However, as magical as I certainly find Deyrolle, my daughter reminded me of the stark reality - these were all live creatures and may have met their demise simply to satisfy our curiosity or just plain greed... Nevertheless, all of the flora and fauna represented at Deyrolle suffer above all from the pollution and wide-spread destruction of their natural habitats and the environment as a whole. For every magnificent Morpho butterfly pinned onto an entomologist's display board, thousands more will die through our negligence and ignorance of the natural world.

Thank goodness you can appreciate the incredible beauty of the peacock simply by picking up feathers, as I was very happy to do in Devon when a most obliging peacock kindly shed a few tail specimens as it nonchalantly wandered along a rather muddy farm road! The sublime and the ordinary brought together... And of course I did crack at Deyrolle and bought a sachet of sea shells...A cheat's version of beach-combing - though not too dramatic...

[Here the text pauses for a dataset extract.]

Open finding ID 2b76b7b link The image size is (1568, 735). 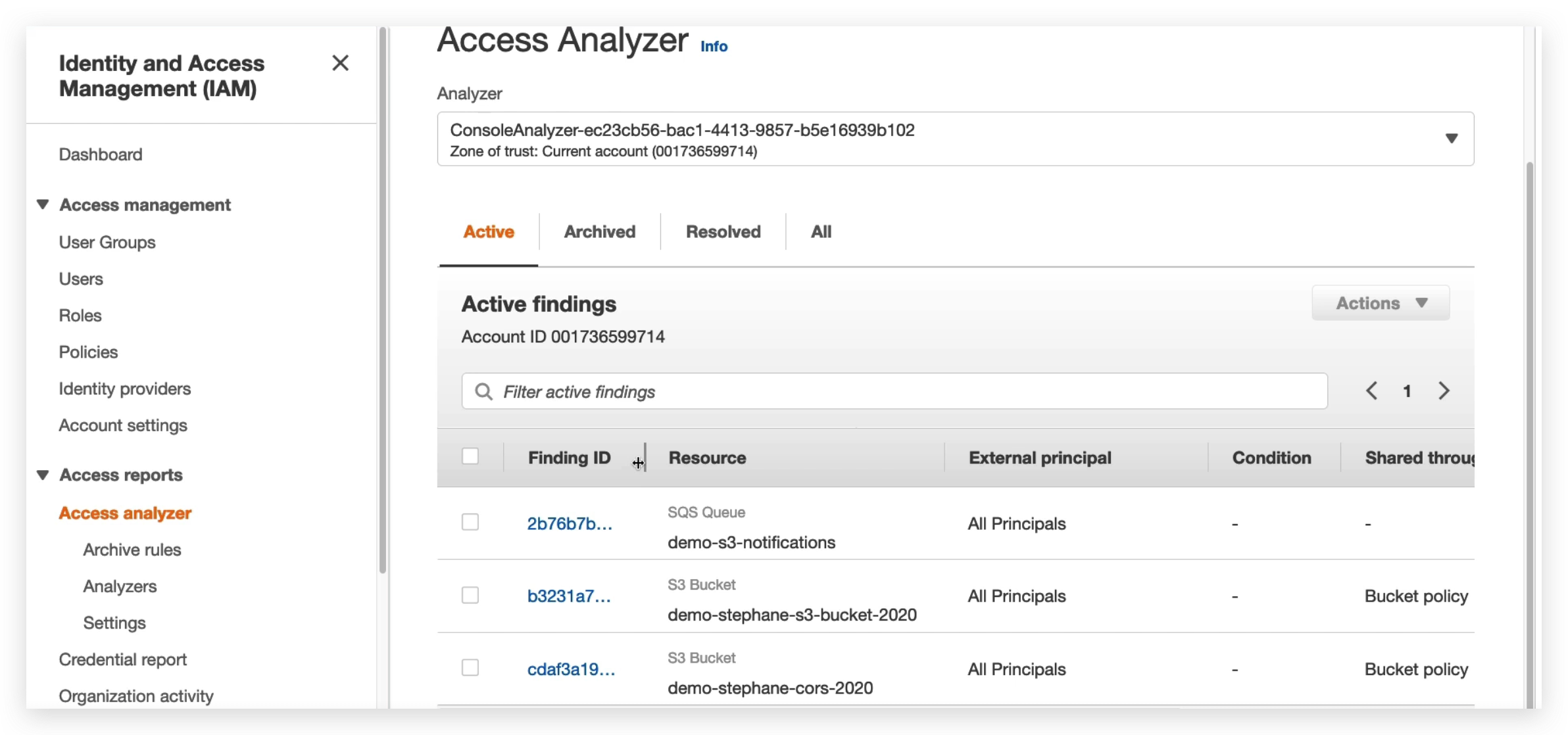[x=570, y=524]
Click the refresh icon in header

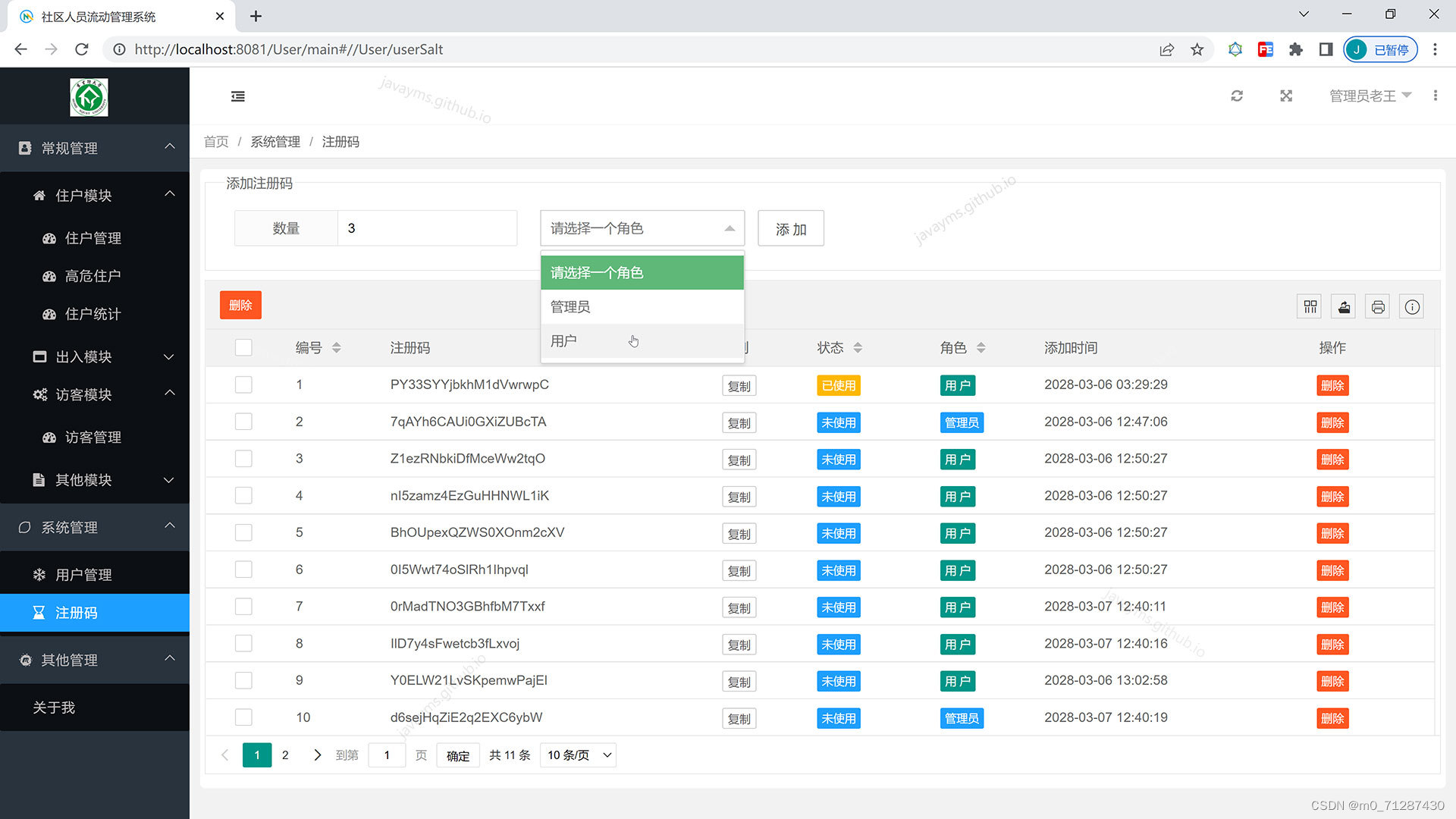click(1237, 96)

While last at Deyrolle I noticed that detectors have been placed at the exit to prevent people performing their own 'collection' of natural specimens within the shop - I was told that these amateur collectors have even managed to steal relatively large mammal specimens! This shouldn't really surprise me since the Catacombes of Paris are likewise obliged to do a bag-search at the end of the visit as it would seem many people succomb to the temptation to collect skulls!!